Skating Club of New York
- Formation: 1863
- Location: New York City;
- Website: www.thescny.org

= Skating Club of New York =

Organization in New York City

The Skating Club of New York is a figure skating club in New York City. It was founded in 1863 and is the second oldest skating club in the United States. It was one of the founding members of the United States Figure Skating Association. The club has EIN 13-1692586 as a 501(c)(3) Public Charity. In 2023 it claimed $583,299 in total revenue and $375,743 in total assets.

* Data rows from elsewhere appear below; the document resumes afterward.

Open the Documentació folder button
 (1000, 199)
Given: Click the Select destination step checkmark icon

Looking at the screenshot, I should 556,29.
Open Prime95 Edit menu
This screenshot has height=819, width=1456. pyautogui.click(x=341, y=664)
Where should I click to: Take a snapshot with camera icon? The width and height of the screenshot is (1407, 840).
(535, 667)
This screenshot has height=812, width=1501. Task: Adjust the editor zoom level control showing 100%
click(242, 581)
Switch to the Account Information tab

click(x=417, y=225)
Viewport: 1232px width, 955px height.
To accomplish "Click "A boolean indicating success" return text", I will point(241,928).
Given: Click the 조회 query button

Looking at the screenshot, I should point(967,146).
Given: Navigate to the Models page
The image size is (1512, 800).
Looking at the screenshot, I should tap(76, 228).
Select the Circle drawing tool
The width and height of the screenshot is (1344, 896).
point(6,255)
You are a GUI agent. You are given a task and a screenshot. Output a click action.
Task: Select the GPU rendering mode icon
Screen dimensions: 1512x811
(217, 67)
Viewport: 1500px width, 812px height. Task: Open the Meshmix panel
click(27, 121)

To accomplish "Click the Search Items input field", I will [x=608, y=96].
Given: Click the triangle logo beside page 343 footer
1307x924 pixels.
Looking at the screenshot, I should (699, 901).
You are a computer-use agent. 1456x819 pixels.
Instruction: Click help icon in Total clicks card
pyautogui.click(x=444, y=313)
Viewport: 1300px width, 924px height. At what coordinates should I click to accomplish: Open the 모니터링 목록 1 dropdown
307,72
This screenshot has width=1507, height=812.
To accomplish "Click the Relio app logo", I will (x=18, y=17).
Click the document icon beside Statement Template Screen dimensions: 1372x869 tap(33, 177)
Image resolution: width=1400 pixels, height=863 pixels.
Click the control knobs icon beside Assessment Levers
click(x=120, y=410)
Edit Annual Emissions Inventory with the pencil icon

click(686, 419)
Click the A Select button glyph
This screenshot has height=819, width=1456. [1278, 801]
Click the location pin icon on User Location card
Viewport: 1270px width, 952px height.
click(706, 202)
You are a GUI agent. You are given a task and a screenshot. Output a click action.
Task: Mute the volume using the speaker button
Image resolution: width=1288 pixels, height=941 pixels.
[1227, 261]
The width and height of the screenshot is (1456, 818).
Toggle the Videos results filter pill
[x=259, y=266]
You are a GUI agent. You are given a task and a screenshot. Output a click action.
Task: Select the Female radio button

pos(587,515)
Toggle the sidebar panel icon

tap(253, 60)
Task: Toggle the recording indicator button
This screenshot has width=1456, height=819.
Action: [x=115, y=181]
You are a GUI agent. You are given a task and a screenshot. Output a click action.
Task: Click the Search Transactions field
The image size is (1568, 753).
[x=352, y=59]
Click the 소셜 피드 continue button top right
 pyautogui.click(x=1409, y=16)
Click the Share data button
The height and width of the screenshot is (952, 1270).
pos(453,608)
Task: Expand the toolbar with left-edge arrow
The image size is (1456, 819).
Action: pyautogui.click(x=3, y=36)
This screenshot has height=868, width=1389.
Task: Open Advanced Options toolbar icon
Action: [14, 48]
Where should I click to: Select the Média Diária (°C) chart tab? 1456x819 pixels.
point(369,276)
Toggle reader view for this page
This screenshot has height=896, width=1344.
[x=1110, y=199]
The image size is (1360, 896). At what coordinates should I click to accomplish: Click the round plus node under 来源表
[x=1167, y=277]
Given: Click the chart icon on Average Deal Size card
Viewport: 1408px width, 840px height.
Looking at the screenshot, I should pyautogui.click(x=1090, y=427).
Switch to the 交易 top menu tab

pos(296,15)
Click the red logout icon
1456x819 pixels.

Among the skaters who have represented the club in competition are U.S. national champions
Scott Allen,
Sherwin Badger,
Jean-Pierre Brunet,
Jason Dungjen,
Harold Hartshorne,
Kyoko Ina,
Sonya Klopfer,
Robin Lee,
Beatrix Loughran,
Sandy MacDonald,
Rocky Marval,
Mark Militano,
Melissa Militano,
Marjorie Parker,
Donna Jeanne Pospisil,
Nettie Prantel,
Joseph Savage,
Yvonne Sherman,
Robert Swenning,
Johnny Weir,
Kathe Williams,
Elaine Zayak,
Adam Rippon,
Maia Shibutani, and
Alex Shibutani, plus Olympic champions Sarah Hughes, Carol Heiss, and Dorothy Hamill.